So, it does appear that nonlin returns x*(1-x) when deriv=True, however when it is called, the x that is passed to it is itself a sigmoid function L1, effectively making it the same thing. I guess, it just helps to represent it as x instead of typing it again.

@DrewBive 7 лет назад

I have a problem in the last line of code .In your notebook u have this -' #testing print(activate(np.dot(array([0, 1, 1]), syn0))) [ 0.99973427 0.98488354 0.01181281 0.96003643]' So when i just copy-past this i had an error like NameError.Then i 'from numpy import array' and got different result from activation function.it was like that = [ 0.36375058].What the prroblem? Ps.U have a mistake in this code -github.com/llSourcell/neural_networks/blob/master/simple_af_network.ipynb .( #Use it to compute the gradient layer2_gradient = l2_error*activate(layer2,deriv=True) .In this line we have l2_error parametr.Instead of this u need to use layer2_error).Thank you

@akashvaidsingh 7 лет назад

Hey Siraj,Plz make lots of tutorial videos on Neural Network.For students(just like me) who want to learn about ANN.
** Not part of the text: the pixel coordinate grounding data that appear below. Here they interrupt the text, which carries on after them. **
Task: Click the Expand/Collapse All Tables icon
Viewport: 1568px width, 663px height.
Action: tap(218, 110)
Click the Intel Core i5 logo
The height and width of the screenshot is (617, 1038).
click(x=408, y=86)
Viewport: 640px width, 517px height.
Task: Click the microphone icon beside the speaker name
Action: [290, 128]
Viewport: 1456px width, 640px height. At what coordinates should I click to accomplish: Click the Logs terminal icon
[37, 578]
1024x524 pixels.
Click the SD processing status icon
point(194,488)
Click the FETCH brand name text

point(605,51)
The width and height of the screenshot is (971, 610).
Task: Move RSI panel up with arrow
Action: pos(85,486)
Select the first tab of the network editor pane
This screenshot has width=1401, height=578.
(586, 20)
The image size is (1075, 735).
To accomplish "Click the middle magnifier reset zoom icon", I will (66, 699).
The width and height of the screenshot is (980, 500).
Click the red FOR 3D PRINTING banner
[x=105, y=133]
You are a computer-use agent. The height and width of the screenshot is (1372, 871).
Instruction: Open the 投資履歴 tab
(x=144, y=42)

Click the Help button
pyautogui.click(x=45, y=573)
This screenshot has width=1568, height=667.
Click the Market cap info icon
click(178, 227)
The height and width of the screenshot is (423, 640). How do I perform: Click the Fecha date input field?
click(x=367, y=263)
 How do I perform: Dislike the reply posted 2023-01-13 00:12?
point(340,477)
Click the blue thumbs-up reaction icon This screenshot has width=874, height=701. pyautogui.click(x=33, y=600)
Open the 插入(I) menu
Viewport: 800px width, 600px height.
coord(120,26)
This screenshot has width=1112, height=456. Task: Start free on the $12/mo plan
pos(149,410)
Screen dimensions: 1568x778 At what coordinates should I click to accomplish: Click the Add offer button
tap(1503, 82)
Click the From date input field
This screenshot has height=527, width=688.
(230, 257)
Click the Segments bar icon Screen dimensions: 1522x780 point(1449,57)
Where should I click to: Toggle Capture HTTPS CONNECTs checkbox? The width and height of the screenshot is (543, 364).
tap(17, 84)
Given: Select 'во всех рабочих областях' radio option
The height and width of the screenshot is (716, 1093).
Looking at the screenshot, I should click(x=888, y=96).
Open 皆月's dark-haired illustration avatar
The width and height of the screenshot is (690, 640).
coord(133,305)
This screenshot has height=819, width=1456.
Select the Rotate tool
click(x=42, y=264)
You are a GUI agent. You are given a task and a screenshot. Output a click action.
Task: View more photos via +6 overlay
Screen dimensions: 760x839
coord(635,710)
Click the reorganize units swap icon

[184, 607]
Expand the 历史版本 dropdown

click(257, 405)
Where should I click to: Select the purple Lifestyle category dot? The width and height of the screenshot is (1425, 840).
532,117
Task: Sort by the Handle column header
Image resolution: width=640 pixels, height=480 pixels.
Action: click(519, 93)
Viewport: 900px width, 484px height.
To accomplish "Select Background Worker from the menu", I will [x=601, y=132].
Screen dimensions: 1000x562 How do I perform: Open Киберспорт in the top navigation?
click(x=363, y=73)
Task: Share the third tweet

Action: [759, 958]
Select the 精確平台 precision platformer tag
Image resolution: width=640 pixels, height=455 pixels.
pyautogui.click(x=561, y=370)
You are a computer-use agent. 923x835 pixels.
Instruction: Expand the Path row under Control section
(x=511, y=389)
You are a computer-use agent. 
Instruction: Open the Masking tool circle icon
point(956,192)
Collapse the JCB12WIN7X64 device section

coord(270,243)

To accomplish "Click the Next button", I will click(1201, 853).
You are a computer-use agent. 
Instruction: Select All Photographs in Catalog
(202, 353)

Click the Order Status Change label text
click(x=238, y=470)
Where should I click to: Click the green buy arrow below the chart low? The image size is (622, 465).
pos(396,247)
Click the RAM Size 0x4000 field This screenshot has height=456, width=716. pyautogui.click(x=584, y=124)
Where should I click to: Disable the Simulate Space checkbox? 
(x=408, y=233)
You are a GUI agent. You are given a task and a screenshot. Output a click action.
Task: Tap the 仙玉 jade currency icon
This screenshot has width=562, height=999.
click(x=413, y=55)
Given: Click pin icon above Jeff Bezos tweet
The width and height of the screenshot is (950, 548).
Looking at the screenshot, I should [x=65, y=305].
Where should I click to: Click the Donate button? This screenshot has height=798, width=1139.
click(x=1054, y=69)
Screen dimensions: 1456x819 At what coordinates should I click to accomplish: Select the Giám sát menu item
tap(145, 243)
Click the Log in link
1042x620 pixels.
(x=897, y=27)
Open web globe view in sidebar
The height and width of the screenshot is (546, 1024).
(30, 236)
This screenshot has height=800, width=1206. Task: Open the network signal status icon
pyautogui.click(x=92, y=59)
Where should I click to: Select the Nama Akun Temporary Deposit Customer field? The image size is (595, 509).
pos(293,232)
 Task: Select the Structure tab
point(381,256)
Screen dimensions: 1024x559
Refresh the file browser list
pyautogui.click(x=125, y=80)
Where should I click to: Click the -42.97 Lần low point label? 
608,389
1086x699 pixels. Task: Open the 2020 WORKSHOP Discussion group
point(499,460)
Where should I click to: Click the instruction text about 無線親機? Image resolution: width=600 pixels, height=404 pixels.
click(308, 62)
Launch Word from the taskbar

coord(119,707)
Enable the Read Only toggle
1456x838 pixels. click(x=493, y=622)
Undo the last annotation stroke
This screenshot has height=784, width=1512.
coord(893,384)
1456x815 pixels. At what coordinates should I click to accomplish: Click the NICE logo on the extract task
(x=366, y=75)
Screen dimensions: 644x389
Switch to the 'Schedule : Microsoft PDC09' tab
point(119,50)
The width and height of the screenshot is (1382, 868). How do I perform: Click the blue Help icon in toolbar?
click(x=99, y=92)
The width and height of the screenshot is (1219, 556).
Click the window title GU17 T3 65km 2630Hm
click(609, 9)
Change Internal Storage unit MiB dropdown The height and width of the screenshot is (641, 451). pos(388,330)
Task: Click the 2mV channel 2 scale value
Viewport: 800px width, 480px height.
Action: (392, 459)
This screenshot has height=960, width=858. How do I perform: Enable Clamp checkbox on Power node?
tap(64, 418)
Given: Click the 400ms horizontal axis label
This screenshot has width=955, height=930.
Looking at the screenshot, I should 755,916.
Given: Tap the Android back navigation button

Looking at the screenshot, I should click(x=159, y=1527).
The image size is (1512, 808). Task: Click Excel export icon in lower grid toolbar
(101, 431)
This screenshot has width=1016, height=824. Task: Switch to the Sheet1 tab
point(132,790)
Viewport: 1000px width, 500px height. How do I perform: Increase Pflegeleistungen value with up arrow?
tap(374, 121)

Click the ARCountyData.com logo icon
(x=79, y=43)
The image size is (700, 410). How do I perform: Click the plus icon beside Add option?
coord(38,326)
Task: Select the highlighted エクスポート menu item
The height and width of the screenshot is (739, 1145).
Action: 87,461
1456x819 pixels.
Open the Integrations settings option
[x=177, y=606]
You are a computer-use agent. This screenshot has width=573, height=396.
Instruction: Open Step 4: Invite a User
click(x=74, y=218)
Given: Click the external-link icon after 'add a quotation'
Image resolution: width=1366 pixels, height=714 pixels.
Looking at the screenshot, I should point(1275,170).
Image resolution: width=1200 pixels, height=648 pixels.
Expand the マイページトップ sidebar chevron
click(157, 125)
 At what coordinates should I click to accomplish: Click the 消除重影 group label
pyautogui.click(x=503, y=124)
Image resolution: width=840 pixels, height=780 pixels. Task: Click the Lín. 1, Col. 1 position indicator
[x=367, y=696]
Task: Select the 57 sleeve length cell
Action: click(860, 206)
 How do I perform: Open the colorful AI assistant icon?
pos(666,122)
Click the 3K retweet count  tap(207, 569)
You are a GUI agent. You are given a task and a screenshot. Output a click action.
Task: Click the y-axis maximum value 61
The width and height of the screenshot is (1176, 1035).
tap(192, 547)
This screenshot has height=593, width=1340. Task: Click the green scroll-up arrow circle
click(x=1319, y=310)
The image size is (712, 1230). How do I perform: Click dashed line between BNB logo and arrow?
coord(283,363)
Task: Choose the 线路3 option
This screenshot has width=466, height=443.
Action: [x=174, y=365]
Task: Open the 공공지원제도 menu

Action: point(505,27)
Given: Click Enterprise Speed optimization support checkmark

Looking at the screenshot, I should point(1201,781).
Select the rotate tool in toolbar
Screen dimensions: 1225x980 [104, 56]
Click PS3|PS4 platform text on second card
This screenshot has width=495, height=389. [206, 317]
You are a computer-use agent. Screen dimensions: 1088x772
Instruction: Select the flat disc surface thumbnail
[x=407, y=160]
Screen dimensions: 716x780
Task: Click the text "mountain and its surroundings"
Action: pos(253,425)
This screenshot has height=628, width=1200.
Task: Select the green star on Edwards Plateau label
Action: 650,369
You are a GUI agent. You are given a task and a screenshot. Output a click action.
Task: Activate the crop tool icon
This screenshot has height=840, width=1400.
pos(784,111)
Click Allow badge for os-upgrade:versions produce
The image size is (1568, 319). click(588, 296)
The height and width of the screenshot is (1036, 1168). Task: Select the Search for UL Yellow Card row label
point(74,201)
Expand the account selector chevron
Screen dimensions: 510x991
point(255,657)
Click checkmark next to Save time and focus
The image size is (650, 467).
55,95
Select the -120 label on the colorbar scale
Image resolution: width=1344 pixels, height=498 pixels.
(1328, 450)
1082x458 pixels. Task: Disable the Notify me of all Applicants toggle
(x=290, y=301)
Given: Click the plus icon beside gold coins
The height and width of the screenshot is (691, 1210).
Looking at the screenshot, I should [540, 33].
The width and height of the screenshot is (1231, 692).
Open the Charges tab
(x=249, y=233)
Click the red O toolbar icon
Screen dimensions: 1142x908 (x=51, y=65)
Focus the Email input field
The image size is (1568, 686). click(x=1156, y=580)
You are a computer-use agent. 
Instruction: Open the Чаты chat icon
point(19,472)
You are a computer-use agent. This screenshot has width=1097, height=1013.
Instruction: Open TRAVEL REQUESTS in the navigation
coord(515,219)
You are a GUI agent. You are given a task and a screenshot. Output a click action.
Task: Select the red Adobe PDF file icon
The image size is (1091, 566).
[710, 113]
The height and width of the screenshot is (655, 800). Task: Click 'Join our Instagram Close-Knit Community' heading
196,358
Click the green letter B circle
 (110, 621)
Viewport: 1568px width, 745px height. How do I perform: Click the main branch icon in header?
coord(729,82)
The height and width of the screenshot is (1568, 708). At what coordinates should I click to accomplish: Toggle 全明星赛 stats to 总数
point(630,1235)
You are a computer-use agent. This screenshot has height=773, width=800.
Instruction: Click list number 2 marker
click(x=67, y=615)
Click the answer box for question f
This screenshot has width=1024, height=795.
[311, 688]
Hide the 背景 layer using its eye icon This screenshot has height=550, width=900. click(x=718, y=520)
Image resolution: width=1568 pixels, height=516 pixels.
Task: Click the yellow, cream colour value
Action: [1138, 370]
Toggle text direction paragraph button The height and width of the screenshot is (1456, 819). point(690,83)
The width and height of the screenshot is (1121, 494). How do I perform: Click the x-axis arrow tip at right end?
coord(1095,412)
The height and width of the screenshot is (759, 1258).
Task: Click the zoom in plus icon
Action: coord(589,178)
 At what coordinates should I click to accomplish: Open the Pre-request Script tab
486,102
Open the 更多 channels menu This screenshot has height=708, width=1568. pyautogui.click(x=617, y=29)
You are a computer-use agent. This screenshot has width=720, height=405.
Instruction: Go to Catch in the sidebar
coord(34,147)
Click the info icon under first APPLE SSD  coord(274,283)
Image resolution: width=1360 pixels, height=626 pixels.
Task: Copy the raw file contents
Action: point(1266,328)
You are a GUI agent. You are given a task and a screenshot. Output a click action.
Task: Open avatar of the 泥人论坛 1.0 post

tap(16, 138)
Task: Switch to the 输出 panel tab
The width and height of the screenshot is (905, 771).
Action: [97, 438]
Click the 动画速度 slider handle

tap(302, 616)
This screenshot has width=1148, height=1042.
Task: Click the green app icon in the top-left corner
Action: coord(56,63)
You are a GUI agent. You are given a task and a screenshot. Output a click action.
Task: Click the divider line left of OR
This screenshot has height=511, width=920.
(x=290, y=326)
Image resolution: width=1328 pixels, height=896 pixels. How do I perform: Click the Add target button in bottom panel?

@pinkiethesmilingcat2862 7 лет назад

akash vaid perhaps if you support him on Patreon. i dont know.

@SirajRaval 7 лет назад

i have so many countless neural network videos see my intro to deep learning playlist. i will make more

@ThomasHauck 7 лет назад

You got it goin on ...

@JordanShackelford 7 лет назад

breh why are people still using sigmoid? I thot ReLu was superior

@nandanp.c.7775 7 лет назад

As far as i know Sigmoid is still used because to get the probabilities. [0-1] values , which is not the case with ReLU(for binary classification problems | Softmax in case of multiclass classification problems. ) . So they are used just in last layer. ReLu doesn't suffer from vanishing gradient problem so they are all used in hidden layers so that errors can be propagated back effectively.

@SirajRaval 7 лет назад

what Nandan said is true.

@Tagraff 7 лет назад

Why don't we use each channel/layer as a form of captured time? Say 5 second length as a captured time. Then use that as a channel/layer and apply it to the system. Action as a symbol.

@LogOfOne 7 лет назад

great vid again.....really helpful

@leonnowsden7802 6 лет назад

This video is very helpful

@UsmanAhmed-sq9bl 7 лет назад

awesome siraj

@ongjiarui6961 7 лет назад

Hi Siraj! Here's my solution for this week's coding challenge: github.com/jrios6/Math-of-Intelligence/tree/master/4-Self-Organizing-Maps

@hammadshaikhha 7 лет назад

I read over your notebook, I liked the nice and simple vectorized code. I am trying to understand the general intuition behind how you did the MNIST example. Correct me if I am wrong, but your output lattice of nodes is 20 x 20, so you have 400 weight vectors lying in dimension 784 (number of pixels in image). You then represented this information as a 3D matrix of size 20x20x784. After training this matrix has the finalized weights. Its not clear to me what your doing next? Are you now using these 400 weights, to form 400 clusters in your data, and then plotting the each image in the clusters on the 20x20 lattice to get the visualization?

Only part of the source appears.